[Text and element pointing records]
────────────────────

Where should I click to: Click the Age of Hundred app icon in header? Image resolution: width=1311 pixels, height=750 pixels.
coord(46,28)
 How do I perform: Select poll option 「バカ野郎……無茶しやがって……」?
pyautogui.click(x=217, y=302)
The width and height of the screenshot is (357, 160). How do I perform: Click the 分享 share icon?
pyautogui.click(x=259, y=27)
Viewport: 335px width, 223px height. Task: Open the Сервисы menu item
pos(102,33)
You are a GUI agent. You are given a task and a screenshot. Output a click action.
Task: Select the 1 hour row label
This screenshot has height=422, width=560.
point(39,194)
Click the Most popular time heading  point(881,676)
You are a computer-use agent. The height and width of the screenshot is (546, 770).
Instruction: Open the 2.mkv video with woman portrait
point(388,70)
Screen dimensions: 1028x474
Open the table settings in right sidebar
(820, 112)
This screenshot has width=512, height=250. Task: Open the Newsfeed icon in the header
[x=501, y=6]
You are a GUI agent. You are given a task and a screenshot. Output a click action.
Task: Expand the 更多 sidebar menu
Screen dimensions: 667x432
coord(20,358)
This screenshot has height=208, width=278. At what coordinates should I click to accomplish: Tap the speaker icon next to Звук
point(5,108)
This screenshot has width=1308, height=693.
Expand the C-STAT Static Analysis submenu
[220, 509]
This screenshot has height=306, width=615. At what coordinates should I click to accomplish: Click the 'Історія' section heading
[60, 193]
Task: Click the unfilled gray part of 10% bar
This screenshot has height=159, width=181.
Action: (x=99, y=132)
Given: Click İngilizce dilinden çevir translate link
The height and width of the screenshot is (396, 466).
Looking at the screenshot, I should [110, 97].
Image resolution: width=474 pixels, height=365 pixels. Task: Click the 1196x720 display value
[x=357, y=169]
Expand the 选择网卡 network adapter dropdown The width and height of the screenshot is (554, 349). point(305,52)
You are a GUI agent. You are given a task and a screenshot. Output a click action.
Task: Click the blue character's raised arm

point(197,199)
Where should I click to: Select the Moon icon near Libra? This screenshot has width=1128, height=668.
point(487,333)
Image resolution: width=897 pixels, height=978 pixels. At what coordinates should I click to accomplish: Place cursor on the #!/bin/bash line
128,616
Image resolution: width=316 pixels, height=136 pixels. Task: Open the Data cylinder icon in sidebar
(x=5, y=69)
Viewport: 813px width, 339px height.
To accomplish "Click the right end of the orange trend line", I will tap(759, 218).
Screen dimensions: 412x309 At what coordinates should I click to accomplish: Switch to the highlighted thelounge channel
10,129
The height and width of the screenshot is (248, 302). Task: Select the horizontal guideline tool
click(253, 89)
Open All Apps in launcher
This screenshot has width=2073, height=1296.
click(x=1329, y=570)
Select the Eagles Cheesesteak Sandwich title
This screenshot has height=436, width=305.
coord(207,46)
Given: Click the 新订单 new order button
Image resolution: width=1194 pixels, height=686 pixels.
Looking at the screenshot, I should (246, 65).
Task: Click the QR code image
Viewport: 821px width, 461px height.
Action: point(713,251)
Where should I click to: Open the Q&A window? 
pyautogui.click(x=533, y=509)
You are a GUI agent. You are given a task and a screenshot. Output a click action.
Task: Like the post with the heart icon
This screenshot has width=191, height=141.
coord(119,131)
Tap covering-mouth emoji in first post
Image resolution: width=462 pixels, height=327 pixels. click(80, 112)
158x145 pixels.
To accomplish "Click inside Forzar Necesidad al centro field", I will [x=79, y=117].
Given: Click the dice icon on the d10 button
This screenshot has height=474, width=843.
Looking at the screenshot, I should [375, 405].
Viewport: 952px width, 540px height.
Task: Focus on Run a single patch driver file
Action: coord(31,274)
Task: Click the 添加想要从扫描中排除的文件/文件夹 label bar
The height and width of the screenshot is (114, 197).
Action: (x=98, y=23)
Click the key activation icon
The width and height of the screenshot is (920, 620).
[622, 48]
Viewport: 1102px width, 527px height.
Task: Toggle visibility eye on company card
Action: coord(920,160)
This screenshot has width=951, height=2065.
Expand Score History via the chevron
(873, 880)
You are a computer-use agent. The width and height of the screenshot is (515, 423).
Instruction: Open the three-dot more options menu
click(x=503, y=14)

────────────────────

= TASK DIRECTIONS =
Repeat word for word everything from the line containing "Image resolution: width=316" down to the line containing "Action: coord(920,160)".

= FINAL ANSWER =
Image resolution: width=316 pixels, height=136 pixels. Task: Open the Data cylinder icon in sidebar
(x=5, y=69)
Viewport: 813px width, 339px height.
To accomplish "Click the right end of the orange trend line", I will tap(759, 218).
Screen dimensions: 412x309 At what coordinates should I click to accomplish: Switch to the highlighted thelounge channel
10,129
The height and width of the screenshot is (248, 302). Task: Select the horizontal guideline tool
click(253, 89)
Open All Apps in launcher
This screenshot has width=2073, height=1296.
click(x=1329, y=570)
Select the Eagles Cheesesteak Sandwich title
This screenshot has height=436, width=305.
coord(207,46)
Given: Click the 新订单 new order button
Image resolution: width=1194 pixels, height=686 pixels.
Looking at the screenshot, I should (246, 65).
Task: Click the QR code image
Viewport: 821px width, 461px height.
Action: point(713,251)
Where should I click to: Open the Q&A window? 
pyautogui.click(x=533, y=509)
You are a GUI agent. You are given a task and a screenshot. Output a click action.
Task: Like the post with the heart icon
This screenshot has width=191, height=141.
coord(119,131)
Tap covering-mouth emoji in first post
Image resolution: width=462 pixels, height=327 pixels. click(80, 112)
158x145 pixels.
To accomplish "Click inside Forzar Necesidad al centro field", I will [x=79, y=117].
Given: Click the dice icon on the d10 button
This screenshot has height=474, width=843.
Looking at the screenshot, I should [375, 405].
Viewport: 952px width, 540px height.
Task: Focus on Run a single patch driver file
Action: coord(31,274)
Task: Click the 添加想要从扫描中排除的文件/文件夹 label bar
The height and width of the screenshot is (114, 197).
Action: (x=98, y=23)
Click the key activation icon
The width and height of the screenshot is (920, 620).
[622, 48]
Viewport: 1102px width, 527px height.
Task: Toggle visibility eye on company card
Action: coord(920,160)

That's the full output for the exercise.